Concurrently with the submission of this letter, we are filing through EDGAR Amendment No. 2 to the Registration Statement (“Amendment No. 2”). For your convenience, we will hand deliver four complete copies of Amendment No. 2, as well as four copies of Amendment No. 2 that are marked to show all changes made since the filing of Amendment No. 1 to the Registration Statement. Among other things, Amendment No. 2 includes updated financial statements and pro forma financial information as of and for the year ended December 31, 2011.
For your convenience, each response is prefaced by the exact text of the Staff’s corresponding comment in bold, italicized text. Unless otherwise specified, all references to page numbers and captions correspond to the prospectus included as part of Amendment No. 2.
Joint Registration Statement on Form S-1 and Form S-3
General
1. We remind you to comply with comments 2 through 8 and comment 12 from our letter to you dated February 3, 2012. With regard to prior comment 7, please revise the exhibit index to identify precisely when and with what filing the referenced exhibits were “previously filed.” We also remind you to comply with prior comment 13 with regard to updating for the most recent four quarters once the information becomes available.
Response:
We acknowledge the Staff’s comment.
With respect to prior comment 2, relating to comments that could also apply to disclosure in another section of the prospectus, we have made parallel changes to all affected disclosure.
With respect to prior comment 3, relating to providing responses to the Staff’s questions and bullet points and indicating where responsive disclosures may be found in Amendment No. 2, we have endeavored to respond fully to each question and bullet point, and to ensure that this letter indicates precisely where responsive disclosure to each numbered comment and each point may be found in the marked version of Amendment No. 2.
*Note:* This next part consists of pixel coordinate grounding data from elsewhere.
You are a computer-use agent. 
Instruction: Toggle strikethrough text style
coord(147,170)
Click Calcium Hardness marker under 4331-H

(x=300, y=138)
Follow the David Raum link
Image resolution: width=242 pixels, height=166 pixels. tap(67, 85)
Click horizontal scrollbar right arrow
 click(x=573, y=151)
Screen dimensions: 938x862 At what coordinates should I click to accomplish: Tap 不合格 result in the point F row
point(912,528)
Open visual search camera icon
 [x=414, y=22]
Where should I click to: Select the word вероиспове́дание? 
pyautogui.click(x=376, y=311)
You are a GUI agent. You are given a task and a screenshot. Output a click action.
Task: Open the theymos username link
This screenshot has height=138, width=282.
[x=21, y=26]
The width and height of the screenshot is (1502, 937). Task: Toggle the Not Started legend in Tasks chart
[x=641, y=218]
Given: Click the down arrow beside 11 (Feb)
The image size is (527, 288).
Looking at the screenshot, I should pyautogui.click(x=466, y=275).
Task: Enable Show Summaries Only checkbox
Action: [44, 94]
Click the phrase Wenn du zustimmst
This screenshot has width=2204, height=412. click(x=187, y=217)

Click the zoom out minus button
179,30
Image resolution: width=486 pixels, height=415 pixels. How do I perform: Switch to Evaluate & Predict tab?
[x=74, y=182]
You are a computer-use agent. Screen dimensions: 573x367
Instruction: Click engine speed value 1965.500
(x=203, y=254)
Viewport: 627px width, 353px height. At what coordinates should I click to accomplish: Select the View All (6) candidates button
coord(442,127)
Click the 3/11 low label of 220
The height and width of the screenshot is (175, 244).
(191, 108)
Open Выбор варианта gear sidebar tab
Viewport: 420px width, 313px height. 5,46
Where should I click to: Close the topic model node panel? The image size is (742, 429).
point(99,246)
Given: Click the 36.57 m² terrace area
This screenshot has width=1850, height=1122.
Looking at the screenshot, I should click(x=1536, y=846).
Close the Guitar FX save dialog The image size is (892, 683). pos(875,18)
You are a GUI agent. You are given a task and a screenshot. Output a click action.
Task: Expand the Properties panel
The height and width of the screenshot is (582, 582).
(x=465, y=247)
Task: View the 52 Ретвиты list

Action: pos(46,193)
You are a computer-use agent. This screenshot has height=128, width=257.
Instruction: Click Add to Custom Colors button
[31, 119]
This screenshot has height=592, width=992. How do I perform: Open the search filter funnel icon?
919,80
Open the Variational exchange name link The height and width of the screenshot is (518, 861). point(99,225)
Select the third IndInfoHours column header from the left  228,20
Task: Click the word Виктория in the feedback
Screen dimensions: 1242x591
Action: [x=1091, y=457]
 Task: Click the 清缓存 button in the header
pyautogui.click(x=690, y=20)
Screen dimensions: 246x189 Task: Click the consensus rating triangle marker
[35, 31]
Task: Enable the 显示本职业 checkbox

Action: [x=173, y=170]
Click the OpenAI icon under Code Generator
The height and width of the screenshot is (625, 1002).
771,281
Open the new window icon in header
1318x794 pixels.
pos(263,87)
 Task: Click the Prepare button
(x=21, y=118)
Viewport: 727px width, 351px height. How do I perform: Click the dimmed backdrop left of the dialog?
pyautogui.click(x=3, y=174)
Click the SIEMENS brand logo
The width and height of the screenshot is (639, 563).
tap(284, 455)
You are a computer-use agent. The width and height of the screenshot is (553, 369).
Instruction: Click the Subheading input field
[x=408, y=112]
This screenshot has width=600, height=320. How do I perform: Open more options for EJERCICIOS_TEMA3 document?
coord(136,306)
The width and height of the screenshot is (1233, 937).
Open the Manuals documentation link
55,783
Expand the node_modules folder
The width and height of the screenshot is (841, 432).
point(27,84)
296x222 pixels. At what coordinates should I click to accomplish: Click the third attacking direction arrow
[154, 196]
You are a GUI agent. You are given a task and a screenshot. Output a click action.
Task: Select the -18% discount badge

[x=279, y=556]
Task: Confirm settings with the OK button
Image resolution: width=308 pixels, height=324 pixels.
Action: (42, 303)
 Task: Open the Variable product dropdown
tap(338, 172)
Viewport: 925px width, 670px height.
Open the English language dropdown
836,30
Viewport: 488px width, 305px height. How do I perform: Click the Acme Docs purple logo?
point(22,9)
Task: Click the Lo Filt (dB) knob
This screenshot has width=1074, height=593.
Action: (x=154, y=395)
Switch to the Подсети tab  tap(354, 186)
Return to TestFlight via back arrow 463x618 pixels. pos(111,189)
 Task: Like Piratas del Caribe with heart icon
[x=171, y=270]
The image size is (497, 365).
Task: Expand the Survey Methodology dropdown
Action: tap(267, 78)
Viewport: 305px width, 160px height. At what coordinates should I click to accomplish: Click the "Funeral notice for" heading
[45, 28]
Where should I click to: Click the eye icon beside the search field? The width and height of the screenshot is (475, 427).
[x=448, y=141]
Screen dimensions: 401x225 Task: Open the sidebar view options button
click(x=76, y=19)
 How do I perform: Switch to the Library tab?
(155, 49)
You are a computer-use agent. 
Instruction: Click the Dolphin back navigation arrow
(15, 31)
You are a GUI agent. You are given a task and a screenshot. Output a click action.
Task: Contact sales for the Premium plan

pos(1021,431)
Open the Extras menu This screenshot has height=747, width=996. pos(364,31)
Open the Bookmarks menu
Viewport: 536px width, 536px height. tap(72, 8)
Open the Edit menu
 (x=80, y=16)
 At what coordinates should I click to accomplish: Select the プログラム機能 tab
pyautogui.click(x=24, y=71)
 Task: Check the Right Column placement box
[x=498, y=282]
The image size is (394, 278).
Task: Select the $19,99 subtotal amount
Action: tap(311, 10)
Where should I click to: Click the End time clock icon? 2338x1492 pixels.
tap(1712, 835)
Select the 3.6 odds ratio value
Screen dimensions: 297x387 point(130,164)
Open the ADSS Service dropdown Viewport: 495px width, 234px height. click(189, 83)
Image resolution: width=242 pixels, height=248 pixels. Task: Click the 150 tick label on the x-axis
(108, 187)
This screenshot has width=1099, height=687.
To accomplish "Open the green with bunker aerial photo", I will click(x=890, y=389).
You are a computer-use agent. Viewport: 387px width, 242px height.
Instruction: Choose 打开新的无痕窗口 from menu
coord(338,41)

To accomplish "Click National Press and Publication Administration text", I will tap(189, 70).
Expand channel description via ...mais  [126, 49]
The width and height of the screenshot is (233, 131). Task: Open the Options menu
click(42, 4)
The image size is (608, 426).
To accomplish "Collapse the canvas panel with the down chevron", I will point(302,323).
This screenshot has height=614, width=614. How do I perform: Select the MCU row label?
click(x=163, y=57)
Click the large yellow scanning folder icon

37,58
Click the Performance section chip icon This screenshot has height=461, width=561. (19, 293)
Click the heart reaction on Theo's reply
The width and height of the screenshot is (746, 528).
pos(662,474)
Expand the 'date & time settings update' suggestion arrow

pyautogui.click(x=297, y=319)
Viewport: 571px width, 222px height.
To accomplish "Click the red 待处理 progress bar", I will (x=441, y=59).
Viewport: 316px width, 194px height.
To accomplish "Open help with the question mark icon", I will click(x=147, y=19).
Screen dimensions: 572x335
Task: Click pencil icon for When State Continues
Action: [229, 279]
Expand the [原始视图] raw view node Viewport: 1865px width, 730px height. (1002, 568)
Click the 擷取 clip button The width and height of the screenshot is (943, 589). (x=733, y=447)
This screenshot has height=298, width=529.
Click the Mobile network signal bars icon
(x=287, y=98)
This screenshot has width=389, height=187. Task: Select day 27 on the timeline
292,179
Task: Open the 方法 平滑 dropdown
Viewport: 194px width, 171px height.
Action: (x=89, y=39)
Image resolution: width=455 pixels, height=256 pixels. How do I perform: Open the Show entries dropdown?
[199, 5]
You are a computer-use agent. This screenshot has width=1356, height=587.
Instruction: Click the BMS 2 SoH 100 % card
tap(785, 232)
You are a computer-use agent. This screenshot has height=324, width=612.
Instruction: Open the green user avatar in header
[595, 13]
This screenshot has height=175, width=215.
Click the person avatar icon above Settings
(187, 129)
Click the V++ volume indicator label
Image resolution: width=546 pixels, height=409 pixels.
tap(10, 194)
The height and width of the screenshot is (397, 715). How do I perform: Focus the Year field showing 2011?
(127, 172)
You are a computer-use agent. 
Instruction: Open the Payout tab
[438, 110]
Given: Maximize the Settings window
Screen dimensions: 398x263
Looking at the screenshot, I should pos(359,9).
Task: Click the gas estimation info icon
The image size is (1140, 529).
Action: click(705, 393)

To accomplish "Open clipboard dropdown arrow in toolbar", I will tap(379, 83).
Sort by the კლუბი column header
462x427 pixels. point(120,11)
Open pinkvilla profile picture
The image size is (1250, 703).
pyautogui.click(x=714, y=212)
With respect to prior comment 4, relating to filling in blanks in the prospectus, we have filled in as many blanks as we are able to at this time, and confirm to the Staff that we will not circulate copies of the Registration Statement or the preliminary prospectus until we have included all information required to be included therein, including the blanks noted by the Staff in its prior comment 4, except for information we are permitted to exclude in reliance upon Rule 430A.
With respect to prior comment 5, relating to graphics and other artwork proposed to be included in the prospectus, we confirm that the only graphic or artwork that is contemplated to be included in the prospectus at this time is the map of the AMI that appears immediately after the cover page of the prospectus.
With respect to prior comment 6, relating to FINRA clearance, we confirm our undertaking in our letter of February 8, 2012 to inform the Staff when the amount of compensation allowable or payable to the underwriters of the offering has received clearance by FINRA and to provide the Staff with a copy of the FINRA no-objections letter prior to requesting accelerated effectiveness.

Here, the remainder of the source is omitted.